You can’t fake belonging

“The best organizations don’t just give you a paycheck. They give you a shared language, a sense of purpose, a reason to show up that transcends the specific task in front of you. That is not a recruitment tagline. That is, increasingly, a documented competitive advantage, and it is built, or destroyed, one interaction at a time.” Interesting points about the effect a sense of belonging has personal and organisational performance.

Shipped Isn’t Solved

“…speed is an amplifier, not a strategy. It amplifies whatever you point it at. If you point it at a deeply understood customer problem with thoughtful design, you get to a better product faster. If you point it at a half-understood problem with no design thinking, you get to the wrong answer faster.” Arguing that adoption is the biggest constraint, which I agree with, and that’s why product managers care about time-to-value, not time-to-delivery.

No rules rules

Trying to get back into using my Kindle for reading so I bought Reed Hastings and Erin Meyer‘s No Rules Rules. It’s about how “Hastings rejected the conventional wisdom under which other companies operate and defied tradition to instead build a culture focused on freedom and responsibility, one that has allowed Netflix to adapt and innovate as the needs of its members and the world have simultaneously transformed.” The implication is that organisational culture positively correlates with business success, which is impossibly hard to prove.

I thought:

Shots on goal

One of the problems with product managers working on the same product for a long time is that it often means they don’t get to build up the experience of dealing with different problems. I think, the more shots you take, the more you goals you hit, and the better judgment you develop from the experience of winning and losing. Maybe the measure of product managers is how many how shots on goal they have.

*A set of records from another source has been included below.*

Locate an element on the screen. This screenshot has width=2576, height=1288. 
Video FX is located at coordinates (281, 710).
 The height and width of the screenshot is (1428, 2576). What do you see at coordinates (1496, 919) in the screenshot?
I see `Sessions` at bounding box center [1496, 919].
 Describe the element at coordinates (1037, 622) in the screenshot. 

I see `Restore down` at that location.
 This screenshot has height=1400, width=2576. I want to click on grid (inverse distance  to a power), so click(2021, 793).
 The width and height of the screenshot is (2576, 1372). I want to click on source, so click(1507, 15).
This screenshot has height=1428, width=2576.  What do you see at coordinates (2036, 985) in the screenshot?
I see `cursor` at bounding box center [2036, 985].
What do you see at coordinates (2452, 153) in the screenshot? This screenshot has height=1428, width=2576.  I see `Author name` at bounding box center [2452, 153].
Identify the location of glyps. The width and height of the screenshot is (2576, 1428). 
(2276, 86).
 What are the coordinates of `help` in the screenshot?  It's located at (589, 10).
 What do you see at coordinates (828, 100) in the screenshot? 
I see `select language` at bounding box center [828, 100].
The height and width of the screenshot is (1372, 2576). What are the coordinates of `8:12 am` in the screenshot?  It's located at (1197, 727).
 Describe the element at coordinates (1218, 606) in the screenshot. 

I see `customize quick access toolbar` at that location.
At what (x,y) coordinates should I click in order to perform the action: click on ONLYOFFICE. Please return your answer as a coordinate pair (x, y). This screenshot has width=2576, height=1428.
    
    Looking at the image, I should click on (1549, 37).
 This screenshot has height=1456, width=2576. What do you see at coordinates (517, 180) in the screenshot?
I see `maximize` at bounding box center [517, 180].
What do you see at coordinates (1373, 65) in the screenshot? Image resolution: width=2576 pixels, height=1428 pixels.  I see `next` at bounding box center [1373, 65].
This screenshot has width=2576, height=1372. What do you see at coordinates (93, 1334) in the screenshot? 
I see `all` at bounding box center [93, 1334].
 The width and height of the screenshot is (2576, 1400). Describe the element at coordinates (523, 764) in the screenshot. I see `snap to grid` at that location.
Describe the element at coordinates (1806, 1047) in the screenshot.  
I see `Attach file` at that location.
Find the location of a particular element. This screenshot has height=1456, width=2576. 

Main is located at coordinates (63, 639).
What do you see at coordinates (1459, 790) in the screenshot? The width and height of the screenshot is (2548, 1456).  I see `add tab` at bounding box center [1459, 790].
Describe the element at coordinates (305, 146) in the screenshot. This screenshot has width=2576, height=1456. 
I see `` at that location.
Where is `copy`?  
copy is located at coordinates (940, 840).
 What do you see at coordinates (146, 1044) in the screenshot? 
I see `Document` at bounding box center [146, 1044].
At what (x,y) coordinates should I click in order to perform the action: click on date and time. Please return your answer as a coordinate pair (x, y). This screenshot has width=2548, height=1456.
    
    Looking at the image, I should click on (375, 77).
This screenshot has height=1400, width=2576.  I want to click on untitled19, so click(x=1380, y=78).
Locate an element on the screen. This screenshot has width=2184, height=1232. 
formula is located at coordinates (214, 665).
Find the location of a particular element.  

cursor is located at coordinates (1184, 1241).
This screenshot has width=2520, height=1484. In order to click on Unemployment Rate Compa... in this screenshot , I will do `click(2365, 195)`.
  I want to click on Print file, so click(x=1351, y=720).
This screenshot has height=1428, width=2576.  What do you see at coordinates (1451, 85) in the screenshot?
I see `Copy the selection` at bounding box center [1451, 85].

Decisions in the garbage can

It’s an unfortunate metaphor because it suggests everything in it is rubbish and that’s just not the case, but the garbage can model is a really useful for thinking about how decision-making works in organisations like universities.

In the garbage can, decisions take a long time to be made, involve lots of people with lots of different perspectives, they change as they are being made, and they don’t always stay made.

At first glance, that seems like an ineffective way to make decisions, and the obvious way to improve it seems like it would be to add structure, process, documentation. But garbage cans resist that. The only way to make decision-making work in the garbage can is through relationships, discussion, influence, negotiation.

Jonah Berger, in his book Contagious, says ideas move through people and culture in predictable patterns. They spread like social viruses through networks, relying on human psychology, social dynamics, and the environment. Decisions are the same. Decision-making in the garbage can relies on having a mental model for how things work in the garbage can that closely matches reality.

What if bottlenecks are release valves?

Not quite sure what I mean but I was wondering what would happen to a system of work that had no bottlenecks, one where everything flowed at maximum capacity all the time. Sounds to me like it might have some knock-on effects, so maybe the bottlenecks serve a purpose.